[[ Task material open ]]
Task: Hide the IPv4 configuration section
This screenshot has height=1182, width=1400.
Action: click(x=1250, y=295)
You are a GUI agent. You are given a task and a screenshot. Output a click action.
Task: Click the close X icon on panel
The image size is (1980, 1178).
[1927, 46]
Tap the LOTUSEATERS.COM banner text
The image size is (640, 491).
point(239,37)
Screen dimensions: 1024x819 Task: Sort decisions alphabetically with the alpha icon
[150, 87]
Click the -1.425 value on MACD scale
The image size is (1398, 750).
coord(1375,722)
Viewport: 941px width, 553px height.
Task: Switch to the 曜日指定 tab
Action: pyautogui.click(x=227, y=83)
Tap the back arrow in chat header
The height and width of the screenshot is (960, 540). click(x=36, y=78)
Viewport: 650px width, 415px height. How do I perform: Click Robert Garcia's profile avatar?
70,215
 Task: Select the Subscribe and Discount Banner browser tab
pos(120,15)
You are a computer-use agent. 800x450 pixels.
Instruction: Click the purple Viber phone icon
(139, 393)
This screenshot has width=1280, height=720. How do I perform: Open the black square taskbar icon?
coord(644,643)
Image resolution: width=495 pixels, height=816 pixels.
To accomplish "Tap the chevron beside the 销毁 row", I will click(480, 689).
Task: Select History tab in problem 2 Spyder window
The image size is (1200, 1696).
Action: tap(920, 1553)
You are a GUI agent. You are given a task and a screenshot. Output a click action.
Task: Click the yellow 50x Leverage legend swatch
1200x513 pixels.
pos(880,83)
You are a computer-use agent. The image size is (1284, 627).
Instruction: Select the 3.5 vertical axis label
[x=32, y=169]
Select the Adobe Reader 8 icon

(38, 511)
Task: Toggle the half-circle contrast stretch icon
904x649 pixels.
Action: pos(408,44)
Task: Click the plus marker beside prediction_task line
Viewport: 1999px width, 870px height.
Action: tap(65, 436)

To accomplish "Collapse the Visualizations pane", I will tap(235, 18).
[[ Task material closed ]]
To do> Report how many lines of the entries above contain "computer", and give no other output.

Answer box> 2